Apart from my scientific work, I support the Family Friendly and Part-Time Athena SWAN Working Group. I also organise a weekly seminar series on Artificial Intelligence and Machine Learning in Mental and Cognitive Health. As a member of the Mathematical Institute, I supervise a cohort of 4-5 MSc mathematical students each year and their dissertations on topics related to Artificial Intelligence and Machine Learning in Health and Medicine. This provides a unique opportunity for mathematicians to be involved in real-world clinical data-driven research. 

What is your vision for the team/project/research you study/work with?

I am enthusiastic about the promise that abstract mathematical ideas and artificial intelligence hold to advance our understanding of fundamental science and empower clinicians and researchers when carrying out laborious and time-consuming tasks. However, with great power comes great responsibility. Sophisticated algorithms can unintentionally learn from biased historical medical data and generate predictions and recommend decisions that may be erroneous or even harmful for underrepresented communities or patients with rare diseases and conditions. Furthermore, algorithms can learn and disclose unobserved characteristics, such as sexual orientations, that can cause distress to patients and lead to mistrust in new technologies. Recent advances in AI/ML have led to powerful tools that allow us to crunch numbers and support research. However, the socio-technological aspects and the human-computer interaction are largely missed.

Of course, it is impossible to make substantial progress single-handedly. I am honoured to lead a team of seven excellent machine learning researchers, from graduate students to postdocs, with the aim to address the aforementioned challenges and develop a systematic approach to meaningful AI/ML research in mental health. 

What is currently at the top of your To-Do List?

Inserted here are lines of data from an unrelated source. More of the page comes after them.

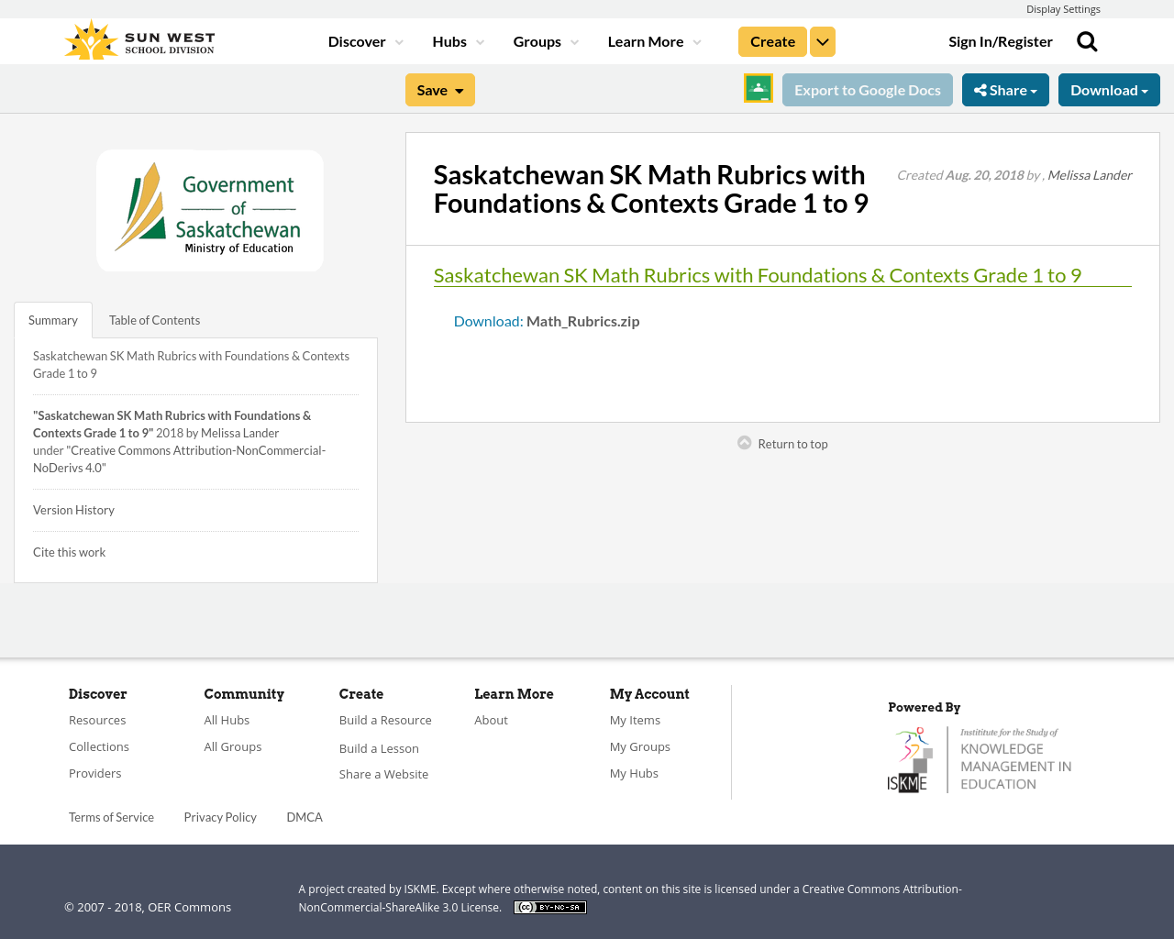Screen dimensions: 1174x939
Task: Open the Creative Commons license icon
Action: [x=549, y=906]
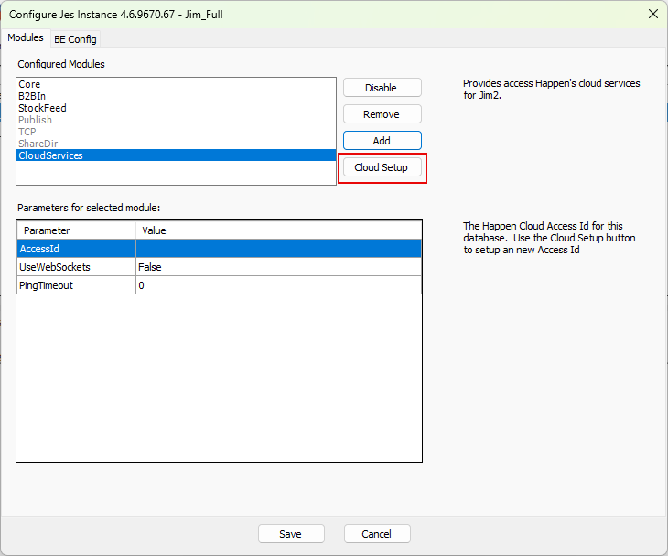Viewport: 668px width, 556px height.
Task: Click the Add module button
Action: point(382,141)
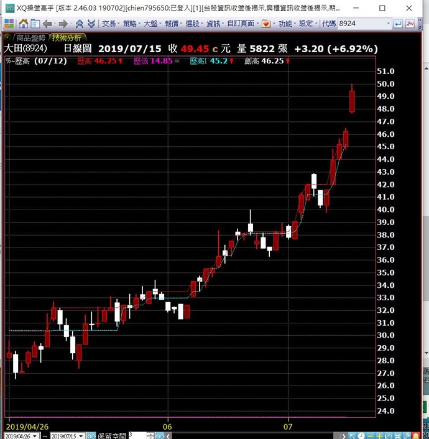Open the 交易 menu
The height and width of the screenshot is (439, 429).
point(110,24)
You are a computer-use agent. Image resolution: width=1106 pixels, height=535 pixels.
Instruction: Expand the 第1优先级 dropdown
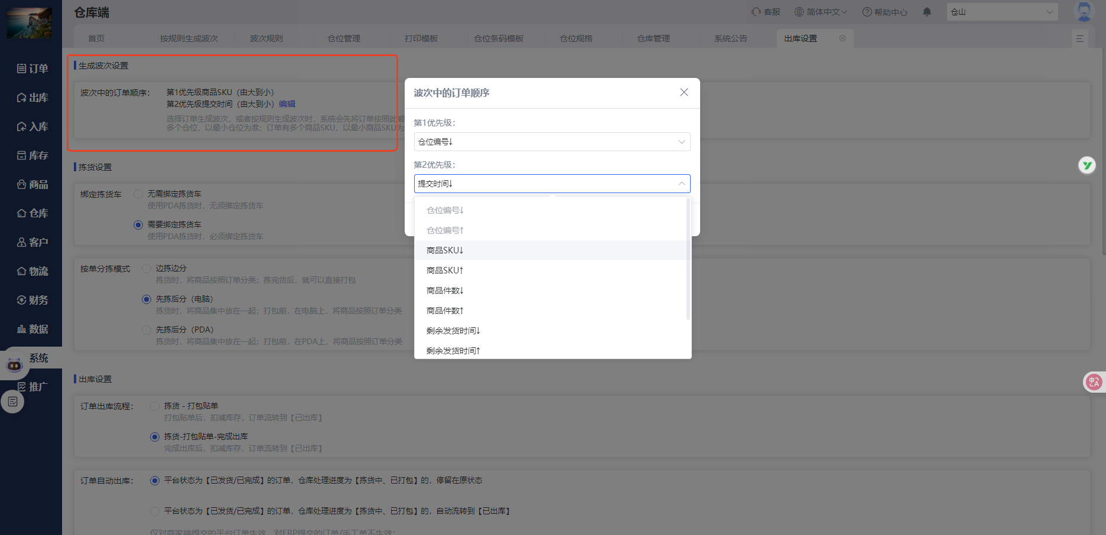point(552,142)
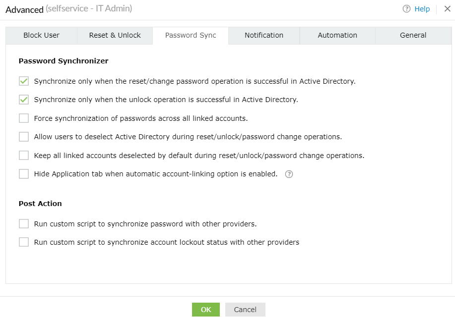
Task: Check custom script for account lockout status
Action: pyautogui.click(x=24, y=242)

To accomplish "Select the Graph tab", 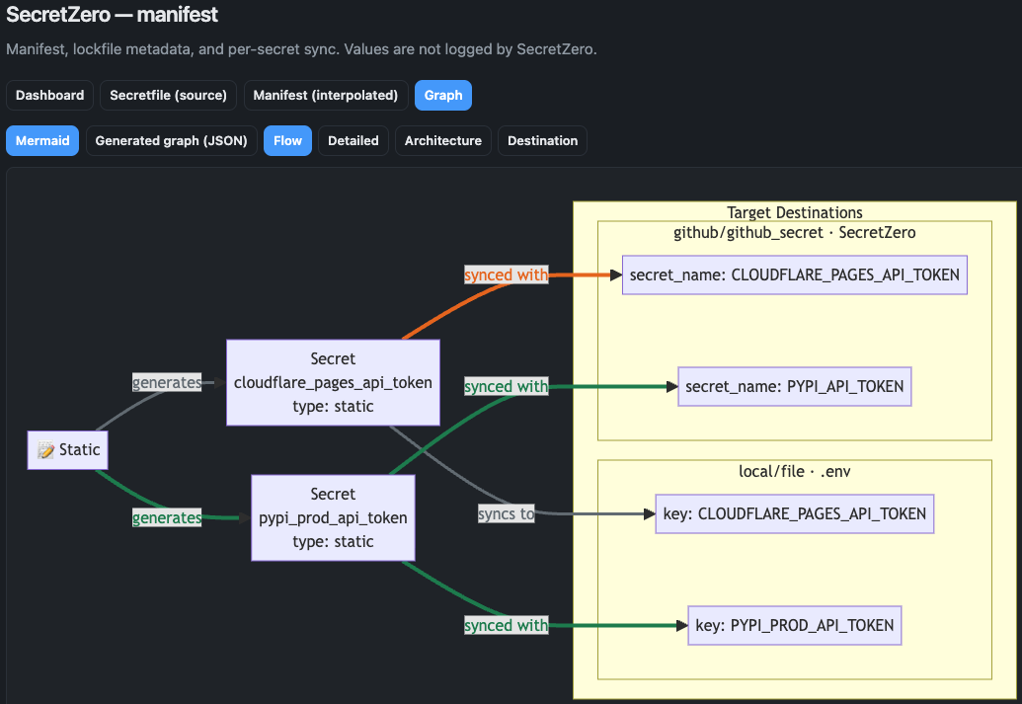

I am totally dedicated to setting up and running the CHRONOSIG programme, alongside my colleagues Dr Dan Joyce, Associate Professor Alejo Nevado-Holgado, Dr Tony James, Julia Hamer-Hunt and Professor Andrea Cipriani. The programme will enable us to translate theoretical advances in AI/ML into clinical research in a reproducible and accessible way. 

How did you get to where you are today?

I stubbornly followed my passion and curiosity. I am also indebted to all the incredible people who have supported and mentored me in the past and at present.  I was very lucky to work alongside, watch and learn from great scientists. Their patience, sincere readiness to help and constructive feedback allowed me to shape my vision and scientific attitudes. My interdisciplinary research spanning mathematics, artificial intelligence, engineering and their translation to medicine, gave me a unique opportunity to communicate effectively with people from very diverse backgrounds and research cultures. 

Who or what inspires you?

While it’s impossible to pin that down to a single person who influenced me, one of them is Richard Feynman – Nobel Prize laureate, physicist, and great educator. His attitude of being honest, open to new ideas and most importantly -- having fun with science is truly inspirational. In particular, I like one of his quotes: “The first principle is that you must not fool yourself and you are the easiest person to fool." 

If you were not in your study programme/job currently, what would you like to be doing?

If I wasn’t a scientist, I would probably be an architect.